On a cru pendant longtemps que les nombreuses variétés commerciales de thé étaient produites par des plantes différentes ; mais l’unité d’espèce ne fait plus de doute aujourd’hui, et la preuve en est donnée par ce fait que l’arbre qui produit le thé vert peut en fournir de noir, si on le plante dans le pays où croît ce dernier. La distinction commerciale entre les deux thés subsiste-toujours, mais on peut les obtenir avec les feuilles du même arbre. C’est une affaire de fabrication, comme nous le montrerons tout à l’heure.

Le thé se reproduit par graines qu’on place au nombre de 6 ou 8 dans des trous creusés à petite distance ; on le repique lorsqu’il a pris une certaine force. En Chine, on le cultive en champs entiers ou en bordure ; au Japon, on le plante en lisière des champs. On commence à cueillir ses feuilles la quatrième année et, à la dixième, on coupe le plant au ras du sol. De la souche s’élèvent des rejetons qui fournissent d’abondans produits jusqu’à vingt ans.

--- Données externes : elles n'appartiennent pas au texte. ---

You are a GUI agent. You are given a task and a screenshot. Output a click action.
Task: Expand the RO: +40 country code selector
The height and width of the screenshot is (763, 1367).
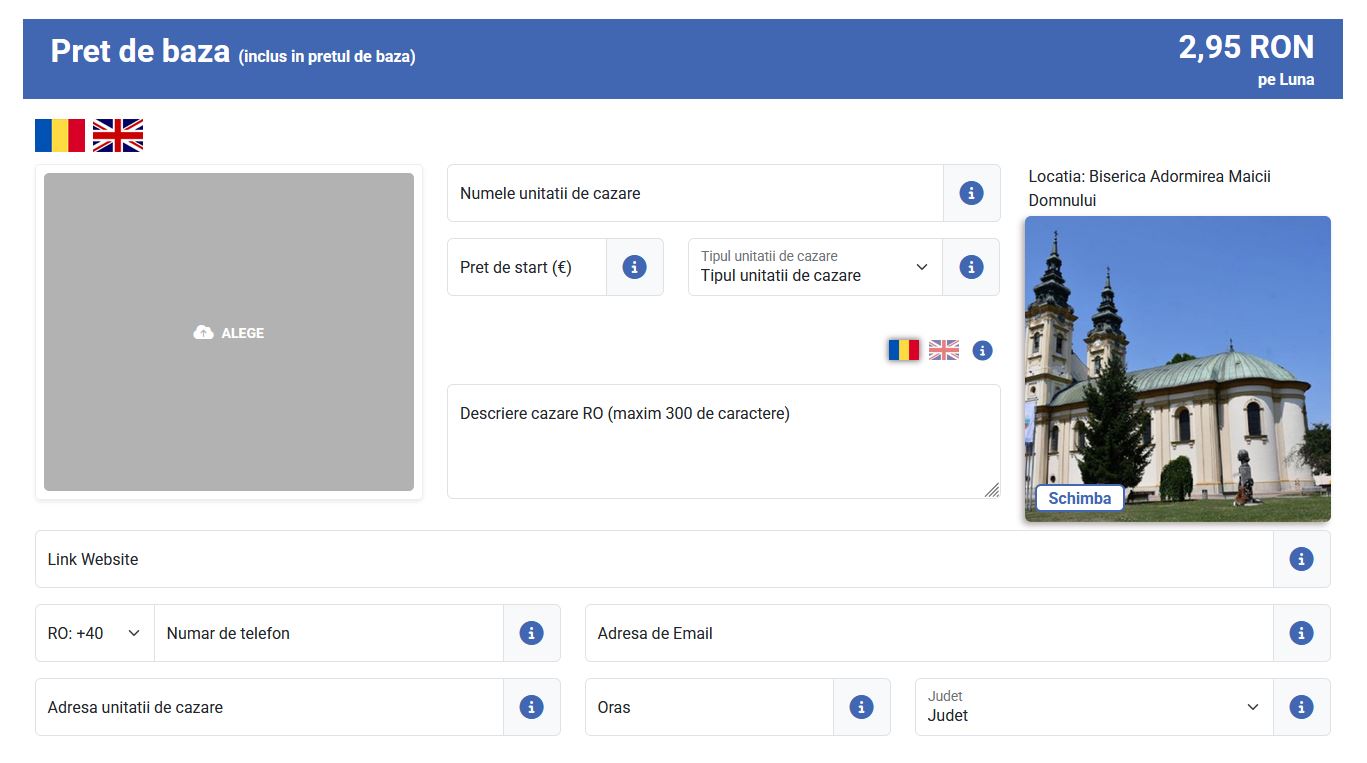point(94,633)
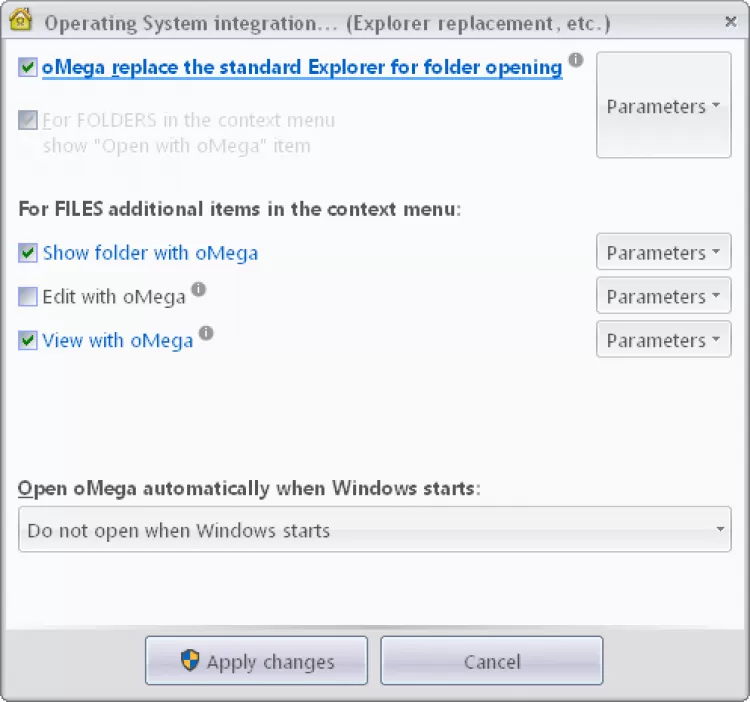Disable the View with oMega checkbox
750x702 pixels.
(x=28, y=341)
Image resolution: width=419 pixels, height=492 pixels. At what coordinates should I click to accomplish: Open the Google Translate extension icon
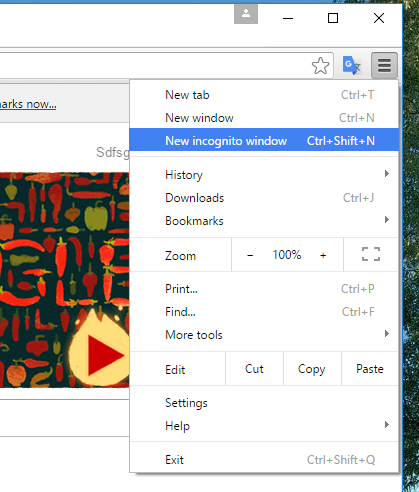coord(352,65)
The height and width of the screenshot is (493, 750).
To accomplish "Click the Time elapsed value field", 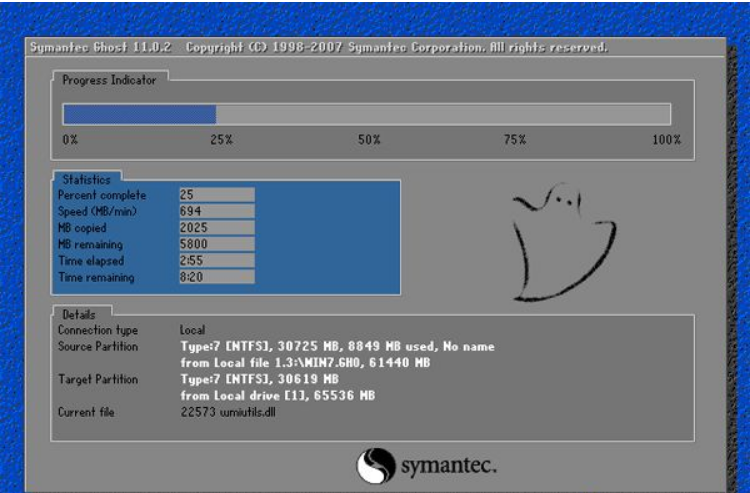I will (x=216, y=260).
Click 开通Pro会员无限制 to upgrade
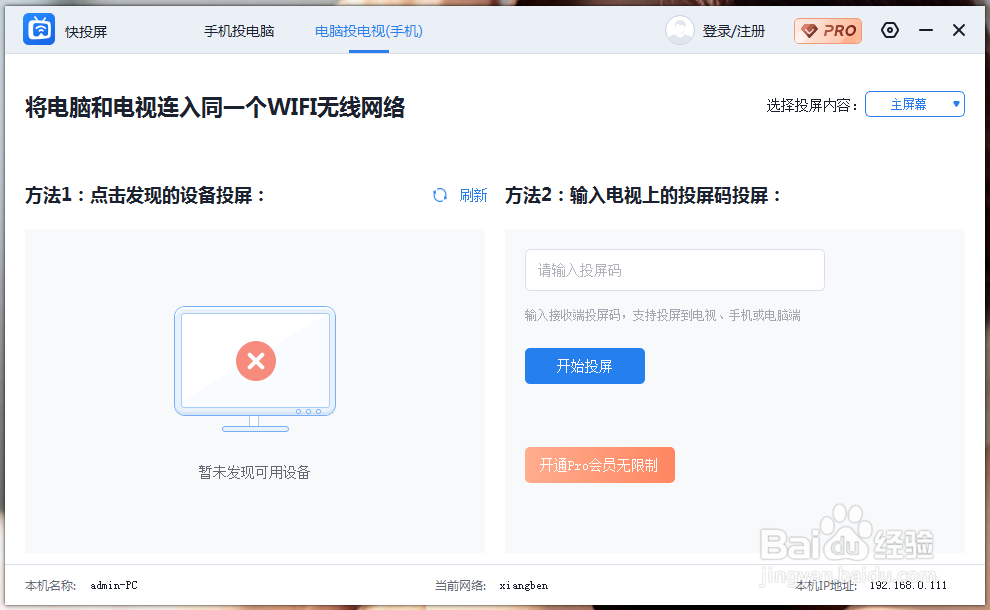This screenshot has height=610, width=990. tap(600, 465)
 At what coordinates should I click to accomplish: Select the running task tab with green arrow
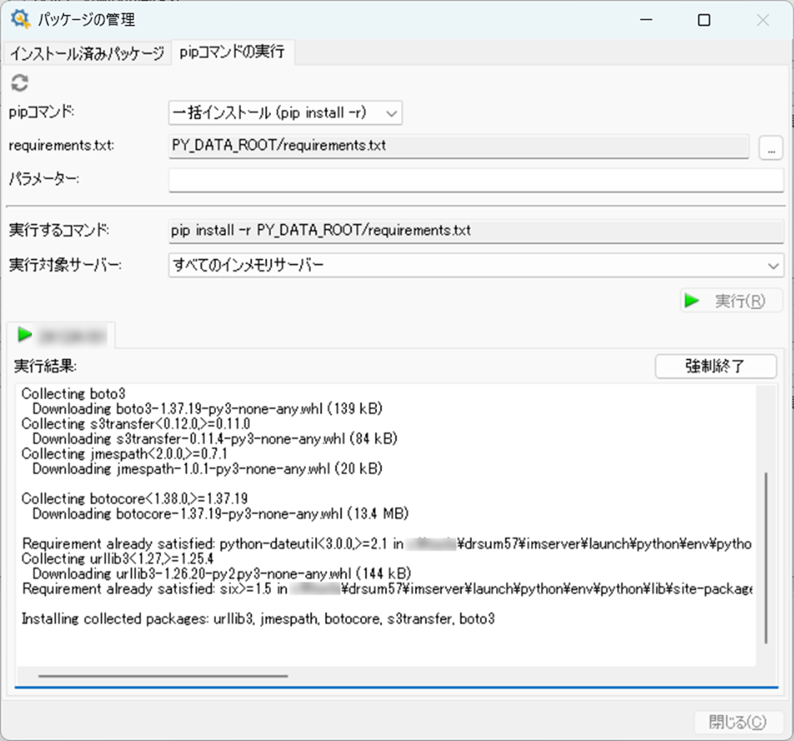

La récolte du thé noir commence en avril ; le 5 de ce mois est le jour consacré pour l’ouverture. À cette époque, l’arôme est incomparable. La cueillette doit, autant que possible, se faire par un beau soleil et de grand matin. On choisit le moment où la rosée scintille encore sur les folioles. À ce moment, elles sortent du bourgeon et sont couvertes d’un léger duvet. C’est le Pékoé à pointe blanche ; quelques jours plus tard, le duvet a disparu et on a le Pékoé à pointe noire. En mai, la feuille a pris tout son développement et donne le thé Souchong. En juin, elle a perdu de sa délicatesse ; elle donne le thé Congo, dont les meilleures parties forment le thé Campoy, et le reste le Boë, qui représente les marques commerciales les plus grossières.